-- BEGIN Text section --
Still, without wishing to impute anything like iniquity to American newspapers generally, it must be admitted that the vast majority of them have rather lax notions of propriety, and their motto being "Get money," they are apt to ignore the existence of ill in any advertisement, provided the presenter of it has his "pile" ready, and will " come down handsome." This is evident throughout the whole of the transatlantic news world; and though there are, we feel bound and are glad to admit, very honourable exceptions, they are but the exceptions which prove the rule. As the editors and proprietors generally accuse each other, they cannot feel annoyed if we, standing afar off, make our notes according to what they give us If they prefer to feel angry, however, we shall not stand in their way; but doubtless the majority are too intent on getting money to care much for what is said about them. Indeed there are many who exult in the notion of making capital by all kinds of advertisements, from the puff preliminary to the nauseating display of vile quackery or undisguised immorality, and vary this with agreeable little interludes in the way of black-mail. In several American newspapers open and undisguised announcements have been published that their columns are to be bought, and that for a price they will advocate any cause or take any side of a disputed question.
-- END Text section --
-- BEGIN Material supplied --
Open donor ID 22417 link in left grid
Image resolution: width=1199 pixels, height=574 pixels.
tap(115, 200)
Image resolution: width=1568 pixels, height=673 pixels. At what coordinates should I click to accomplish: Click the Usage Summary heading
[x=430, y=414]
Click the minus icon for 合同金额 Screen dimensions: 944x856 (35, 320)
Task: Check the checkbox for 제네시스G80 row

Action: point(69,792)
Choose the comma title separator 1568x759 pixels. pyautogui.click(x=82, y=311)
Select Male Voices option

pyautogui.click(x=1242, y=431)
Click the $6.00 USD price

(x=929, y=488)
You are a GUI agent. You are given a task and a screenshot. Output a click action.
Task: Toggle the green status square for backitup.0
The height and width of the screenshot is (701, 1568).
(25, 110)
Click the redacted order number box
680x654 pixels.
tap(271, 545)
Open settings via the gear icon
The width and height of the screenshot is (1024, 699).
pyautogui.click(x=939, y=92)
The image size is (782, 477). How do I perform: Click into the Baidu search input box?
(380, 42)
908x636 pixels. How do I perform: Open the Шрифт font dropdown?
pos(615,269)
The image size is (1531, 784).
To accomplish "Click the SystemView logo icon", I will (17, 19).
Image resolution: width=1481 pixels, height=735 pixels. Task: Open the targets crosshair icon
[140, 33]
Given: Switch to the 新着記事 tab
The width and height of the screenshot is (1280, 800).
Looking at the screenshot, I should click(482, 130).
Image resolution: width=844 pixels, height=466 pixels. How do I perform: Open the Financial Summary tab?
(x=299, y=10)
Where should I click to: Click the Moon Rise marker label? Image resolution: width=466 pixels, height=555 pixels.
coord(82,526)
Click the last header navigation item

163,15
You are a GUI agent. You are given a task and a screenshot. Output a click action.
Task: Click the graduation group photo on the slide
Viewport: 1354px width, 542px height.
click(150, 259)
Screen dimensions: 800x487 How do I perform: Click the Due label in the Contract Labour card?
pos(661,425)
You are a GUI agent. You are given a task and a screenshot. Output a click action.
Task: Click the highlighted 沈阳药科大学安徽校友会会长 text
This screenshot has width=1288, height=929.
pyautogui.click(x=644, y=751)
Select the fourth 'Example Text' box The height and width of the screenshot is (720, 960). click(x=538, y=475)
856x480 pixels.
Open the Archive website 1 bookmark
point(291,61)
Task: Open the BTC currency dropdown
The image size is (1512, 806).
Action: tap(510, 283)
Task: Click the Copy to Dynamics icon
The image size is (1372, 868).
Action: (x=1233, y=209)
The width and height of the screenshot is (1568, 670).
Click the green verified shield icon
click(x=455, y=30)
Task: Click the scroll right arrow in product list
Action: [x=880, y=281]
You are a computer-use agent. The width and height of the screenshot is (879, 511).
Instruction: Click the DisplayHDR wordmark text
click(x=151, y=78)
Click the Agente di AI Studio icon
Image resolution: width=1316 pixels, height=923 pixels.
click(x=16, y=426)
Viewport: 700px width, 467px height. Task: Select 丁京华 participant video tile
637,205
-- END Material supplied --
▶ [To do]:
[1] In the passage about American newspapers, rewrite the paragraph that begins "Still, without wishing to impute" as a short list that keeps its main facts.
[2] Translate this sentence from the passage about American newspapers into French: "In several American newspapers open and undisguised announcements have been published that their columns are to be bought, and that for a price they will advocate any cause or take any side of a disputed question."
[3] Extend the passage about American newspapers and their advertising, picking up after its final sentence.

▶ [Answers for this exercise]:
[1]
- Most American newspapers have lax ideas of propriety, and their motto is "Get money."
- They tend to overlook harm in any advertisement if the advertiser pays well.
- There are honorable exceptions, but they only prove the rule.
- Editors and proprietors accuse one another, so they cannot resent an outside observer's notes. Most are too intent on money to care what is said about them.
- Many are glad to profit from every kind of advertisement, from the preliminary puff to vile quackery and open immorality, and they add blackmail.
- Several papers have openly announced that their columns can be bought and that, for a price, they will support any cause or side.

[2] Dans plusieurs journaux américains, on a publié des annonces franches et sans déguisement indiquant que leurs colonnes sont à vendre et que, moyennant finance, ils défendront n'importe quelle cause ou prendront n'importe quel parti dans une question controversée.

[3]
But throughout all this there is a great spice of humour, and in the general run of American advertisements it is much to be feared, and only natural to assume, that a stricter code of morality would result in a vast increase of dulness, the general concomitant of prim respectability. Yet it is possible to be wise as well as witty, and even now a good percentage of American advertisers prove this. From these we shall endeavour to select our stock, and so give all the humour without intruding the unpleasantness, except where it is absolutely necessary for the purpose of giving a fair idea of the American system. A good instance of ingenuity is that of the grocer in Pennsylvania, who on the fence of a graveyard inscribed in large white letters, "Use Jones's bottled ale if you would keep out of here." Grave subjects are often chosen as opportunities for advertising, one thing frequently offered being "Port wine as pure as the tears which fall upon a sister's grave." A firm engaged in the " statuary line " state that " those who buy tombstones of us look with pride and satisfaction upon the graves of their friends;" and from a large upholstery establishment the following emanates :—

Their parlor furniture is elegant,
Their bedroom furniture is rich,
Their mattresses are downy,
Their coffins are comfortable.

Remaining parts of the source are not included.